Condominio

Il sequestro penale del condominio blocca l’assemblea e l’amministratore

Richiamato l’articolo 2352 del Codice civile per evitare che la partecipazione alle assemblee e il diritto di voto spettino al custode designato in sede penale

di Rosario Dolce

Il sequestro preventivo penale avente oggetto le unità immobiliari di proprietà esclusiva e le parti comuni di un edificio condominiale, per le quali sia nominato un custode, in difetto di contraria indicazione contenuta nel provvedimento, ed attesa la funzione tipica di detta misura stabilita dall'articolo 321 codice procedura penale, colpisce sia i diritti e le facoltà individuali inerenti al diritto di condominio, sia le attribuzioni dell'amministratore, sia i poteri conferiti all'assemblea in materia di gestione dei beni comuni, con conseguente nullità della deliberazione da questa approvata nel periodo di efficacia del sequestro. Il principio di diritto, per come segnatamente riportato, è stato appena enunciato dalla Corte di Cassazione con la Ordinanza nr 23255 del 20 agosto 2020.

La fattispecie
Il caso da cui prendeva spunto la controversia riguardava l'impugnazione effettuata da un condòmino avverso la delibera che disponeva l'approvazione del rendiconto, sulla scorta del presupposto per cui l'organo collegiale dei condòmini fosse stato esautorato dai poteri di legge a fronte del provvedimento di sequestro di natura penale ricevuto da tutti gli “aventi diritto” e dallo stesso amministratore.

La Cassazione
Per risolvere il quesito formulato dal ricorrente la Cassazione ha richiamato la previsione dell'articolo 2352, ultimo comma, codice civile, introdotto dal decreto legislativo 17 gennaio 2003, n. 6 (ponendolo in relazione al sequestro al sequestro preventivo di cui all'articolo 321 codice procedura penale).Tale ultima disposizione, in particolare, prevede che la misura cautelare reale, in quanto volta ad evitare che la libera disponibilità della cosa pertinente al reato possa aggravare o protrarre le conseguenze di esso, ovvero agevolare la commissione di altri reati, priva i soci dei diritti relativi alle quote.

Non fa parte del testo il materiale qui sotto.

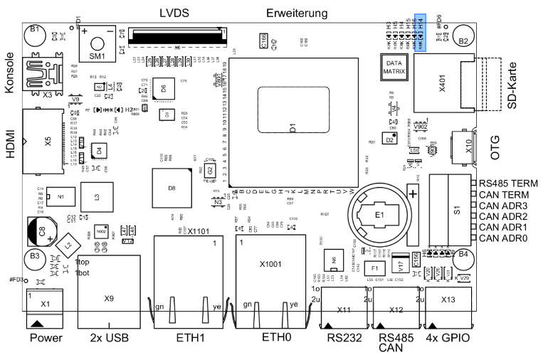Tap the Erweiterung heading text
[297, 14]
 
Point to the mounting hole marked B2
[463, 41]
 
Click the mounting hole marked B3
[33, 255]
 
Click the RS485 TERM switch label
[508, 183]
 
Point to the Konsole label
[10, 73]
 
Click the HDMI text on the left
[10, 142]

In tal modo il legislatore, privando i “soci” (o meglio, nel nostro caso, i condòmini) dei diritti relativi alle quote (“parti comuni”) vuole evitare che la partecipazione alle assemblee ed il diritto di voto spettino al custode designato in sede penale, rilevando a tal fine non la titolarità del patrimonio sociale ma la sua gestione (a tal fine, è stata richiamata anche la Cassazione civile nr 21858/2005).Il vincolo di indisponibilità correlato al sequestro penale preventivo – così soggiungono i giudici di legittimità – non è tanto quello di impedire la cessione a terzi del bene sequestrato e di conservarlo perciò nel patrimonio del suo titolare, o di consentirne comunque la successiva apprensione ad opera dell'avente diritto, quanto, piuttosto, quello di evitare che quel bene possa essere adoperato dal proprietario per esplicare a proprio vantaggio le utilità in esso insiste.

Sulla scorta di tali assunti, infine, la Suprema Corte di Cassazione conclude affermando che il sequestro in questione avente ad oggetto un edificio condominiale, e quindi tanto le unità immobiliari di proprietà esclusiva quanto le parti comuni di esso, determina conseguentemente un vincolo di indisponibilità (o meglio, inutilizzabilità) in grado di colpire sia i diritti e le facoltà individuali inerenti al diritto di condominio (ad esempio, il diritto di intervento e di voto in assemblea), sia i poteri rappresentativi dell'amministratore di cui agli articoli 1130 e 1131 codice civile, sia, ancora, i poteri conferiti specificatamente all'assemblea di cui all'articolo 1135 codice civile.